--- Records for processing ---

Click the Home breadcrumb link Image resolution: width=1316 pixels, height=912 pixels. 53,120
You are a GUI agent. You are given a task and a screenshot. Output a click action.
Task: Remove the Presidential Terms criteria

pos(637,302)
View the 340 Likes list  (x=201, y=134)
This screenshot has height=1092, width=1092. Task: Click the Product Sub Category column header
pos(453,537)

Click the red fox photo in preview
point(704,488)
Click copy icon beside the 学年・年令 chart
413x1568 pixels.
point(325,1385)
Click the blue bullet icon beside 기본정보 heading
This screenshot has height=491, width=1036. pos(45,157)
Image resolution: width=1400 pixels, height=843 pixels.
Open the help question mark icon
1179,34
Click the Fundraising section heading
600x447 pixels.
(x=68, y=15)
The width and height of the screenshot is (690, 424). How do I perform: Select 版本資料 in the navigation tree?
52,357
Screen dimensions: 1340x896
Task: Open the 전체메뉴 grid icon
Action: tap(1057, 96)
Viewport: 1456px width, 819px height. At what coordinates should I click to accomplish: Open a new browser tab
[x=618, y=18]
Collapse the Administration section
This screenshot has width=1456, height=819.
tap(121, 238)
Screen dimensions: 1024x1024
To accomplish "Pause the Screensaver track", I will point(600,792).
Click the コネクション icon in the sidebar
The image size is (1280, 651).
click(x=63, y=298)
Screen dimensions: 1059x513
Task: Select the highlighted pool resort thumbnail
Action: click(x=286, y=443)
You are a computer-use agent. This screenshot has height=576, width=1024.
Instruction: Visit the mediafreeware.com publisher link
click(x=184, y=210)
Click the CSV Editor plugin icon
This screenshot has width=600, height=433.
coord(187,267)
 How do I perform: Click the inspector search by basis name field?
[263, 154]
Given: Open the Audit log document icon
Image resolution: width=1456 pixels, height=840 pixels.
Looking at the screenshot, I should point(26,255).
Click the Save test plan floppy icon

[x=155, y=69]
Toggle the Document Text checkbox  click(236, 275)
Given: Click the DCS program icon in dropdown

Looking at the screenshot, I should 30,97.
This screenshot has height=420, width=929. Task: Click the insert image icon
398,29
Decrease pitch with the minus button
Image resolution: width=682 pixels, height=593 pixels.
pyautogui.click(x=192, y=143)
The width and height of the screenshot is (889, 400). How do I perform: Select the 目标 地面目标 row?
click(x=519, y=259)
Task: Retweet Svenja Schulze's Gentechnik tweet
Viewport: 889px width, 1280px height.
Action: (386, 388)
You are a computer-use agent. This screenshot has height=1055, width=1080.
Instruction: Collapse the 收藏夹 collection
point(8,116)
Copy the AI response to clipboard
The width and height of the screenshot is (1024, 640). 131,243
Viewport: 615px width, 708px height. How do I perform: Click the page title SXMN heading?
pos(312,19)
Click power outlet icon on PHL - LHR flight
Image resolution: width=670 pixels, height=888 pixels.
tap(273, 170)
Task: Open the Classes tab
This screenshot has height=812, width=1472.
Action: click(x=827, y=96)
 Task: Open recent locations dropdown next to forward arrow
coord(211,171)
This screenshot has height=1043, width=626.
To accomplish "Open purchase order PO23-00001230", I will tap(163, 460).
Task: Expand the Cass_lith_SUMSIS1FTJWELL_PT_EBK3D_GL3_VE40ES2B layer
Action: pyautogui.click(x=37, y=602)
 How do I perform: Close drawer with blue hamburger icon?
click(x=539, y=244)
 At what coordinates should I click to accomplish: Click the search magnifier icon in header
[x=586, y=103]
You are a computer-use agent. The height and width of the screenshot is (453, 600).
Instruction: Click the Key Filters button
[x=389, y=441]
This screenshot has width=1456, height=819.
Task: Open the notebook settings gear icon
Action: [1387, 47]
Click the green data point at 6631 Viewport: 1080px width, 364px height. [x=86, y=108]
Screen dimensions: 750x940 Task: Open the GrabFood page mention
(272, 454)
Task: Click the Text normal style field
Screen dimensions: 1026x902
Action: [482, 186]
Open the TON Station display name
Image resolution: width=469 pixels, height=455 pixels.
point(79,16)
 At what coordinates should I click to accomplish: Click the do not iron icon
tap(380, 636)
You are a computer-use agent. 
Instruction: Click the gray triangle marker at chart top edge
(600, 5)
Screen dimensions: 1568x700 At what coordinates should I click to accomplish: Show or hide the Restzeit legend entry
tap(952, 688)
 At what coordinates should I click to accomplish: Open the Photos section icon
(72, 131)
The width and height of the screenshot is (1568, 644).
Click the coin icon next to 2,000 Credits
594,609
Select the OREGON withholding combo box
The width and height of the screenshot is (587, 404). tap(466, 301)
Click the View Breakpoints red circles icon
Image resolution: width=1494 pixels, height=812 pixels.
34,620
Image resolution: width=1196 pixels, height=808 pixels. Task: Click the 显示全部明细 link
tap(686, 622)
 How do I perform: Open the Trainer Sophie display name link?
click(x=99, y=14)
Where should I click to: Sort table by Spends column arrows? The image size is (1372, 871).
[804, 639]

--- To be done ---
Echo every line of the entries above verbatim.

--- Answer to this task ---
Click the Home breadcrumb link Image resolution: width=1316 pixels, height=912 pixels. 53,120
You are a GUI agent. You are given a task and a screenshot. Output a click action.
Task: Remove the Presidential Terms criteria

pos(637,302)
View the 340 Likes list  (x=201, y=134)
This screenshot has height=1092, width=1092. Task: Click the Product Sub Category column header
pos(453,537)

Click the red fox photo in preview
point(704,488)
Click copy icon beside the 学年・年令 chart
413x1568 pixels.
point(325,1385)
Click the blue bullet icon beside 기본정보 heading
This screenshot has height=491, width=1036. pos(45,157)
Image resolution: width=1400 pixels, height=843 pixels.
Open the help question mark icon
1179,34
Click the Fundraising section heading
600x447 pixels.
(x=68, y=15)
The width and height of the screenshot is (690, 424). How do I perform: Select 版本資料 in the navigation tree?
52,357
Screen dimensions: 1340x896
Task: Open the 전체메뉴 grid icon
Action: tap(1057, 96)
Viewport: 1456px width, 819px height. At what coordinates should I click to accomplish: Open a new browser tab
[x=618, y=18]
Collapse the Administration section
This screenshot has width=1456, height=819.
tap(121, 238)
Screen dimensions: 1024x1024
To accomplish "Pause the Screensaver track", I will point(600,792).
Click the コネクション icon in the sidebar
The image size is (1280, 651).
click(x=63, y=298)
Screen dimensions: 1059x513
Task: Select the highlighted pool resort thumbnail
Action: click(x=286, y=443)
You are a computer-use agent. This screenshot has height=576, width=1024.
Instruction: Visit the mediafreeware.com publisher link
click(x=184, y=210)
Click the CSV Editor plugin icon
This screenshot has width=600, height=433.
coord(187,267)
 How do I perform: Click the inspector search by basis name field?
[263, 154]
Given: Open the Audit log document icon
Image resolution: width=1456 pixels, height=840 pixels.
Looking at the screenshot, I should point(26,255).
Click the Save test plan floppy icon

[x=155, y=69]
Toggle the Document Text checkbox  click(236, 275)
Given: Click the DCS program icon in dropdown

Looking at the screenshot, I should 30,97.
This screenshot has height=420, width=929. Task: Click the insert image icon
398,29
Decrease pitch with the minus button
Image resolution: width=682 pixels, height=593 pixels.
pyautogui.click(x=192, y=143)
The width and height of the screenshot is (889, 400). How do I perform: Select the 目标 地面目标 row?
click(x=519, y=259)
Task: Retweet Svenja Schulze's Gentechnik tweet
Viewport: 889px width, 1280px height.
Action: (386, 388)
You are a computer-use agent. This screenshot has height=1055, width=1080.
Instruction: Collapse the 收藏夹 collection
point(8,116)
Copy the AI response to clipboard
The width and height of the screenshot is (1024, 640). 131,243
Viewport: 615px width, 708px height. How do I perform: Click the page title SXMN heading?
pos(312,19)
Click power outlet icon on PHL - LHR flight
Image resolution: width=670 pixels, height=888 pixels.
tap(273, 170)
Task: Open the Classes tab
This screenshot has height=812, width=1472.
Action: click(x=827, y=96)
 Task: Open recent locations dropdown next to forward arrow
coord(211,171)
This screenshot has height=1043, width=626.
To accomplish "Open purchase order PO23-00001230", I will tap(163, 460).
Task: Expand the Cass_lith_SUMSIS1FTJWELL_PT_EBK3D_GL3_VE40ES2B layer
Action: pyautogui.click(x=37, y=602)
 How do I perform: Close drawer with blue hamburger icon?
click(x=539, y=244)
 At what coordinates should I click to accomplish: Click the search magnifier icon in header
[x=586, y=103]
You are a computer-use agent. The height and width of the screenshot is (453, 600).
Instruction: Click the Key Filters button
[x=389, y=441]
This screenshot has width=1456, height=819.
Task: Open the notebook settings gear icon
Action: [1387, 47]
Click the green data point at 6631 Viewport: 1080px width, 364px height. [x=86, y=108]
Screen dimensions: 750x940 Task: Open the GrabFood page mention
(272, 454)
Task: Click the Text normal style field
Screen dimensions: 1026x902
Action: [482, 186]
Open the TON Station display name
Image resolution: width=469 pixels, height=455 pixels.
point(79,16)
 At what coordinates should I click to accomplish: Click the do not iron icon
tap(380, 636)
You are a computer-use agent. 
Instruction: Click the gray triangle marker at chart top edge
(600, 5)
Screen dimensions: 1568x700 At what coordinates should I click to accomplish: Show or hide the Restzeit legend entry
tap(952, 688)
 At what coordinates should I click to accomplish: Open the Photos section icon
(72, 131)
The width and height of the screenshot is (1568, 644).
Click the coin icon next to 2,000 Credits
594,609
Select the OREGON withholding combo box
The width and height of the screenshot is (587, 404). tap(466, 301)
Click the View Breakpoints red circles icon
Image resolution: width=1494 pixels, height=812 pixels.
34,620
Image resolution: width=1196 pixels, height=808 pixels. Task: Click the 显示全部明细 link
tap(686, 622)
 How do I perform: Open the Trainer Sophie display name link?
click(x=99, y=14)
Where should I click to: Sort table by Spends column arrows? The image size is (1372, 871).
[804, 639]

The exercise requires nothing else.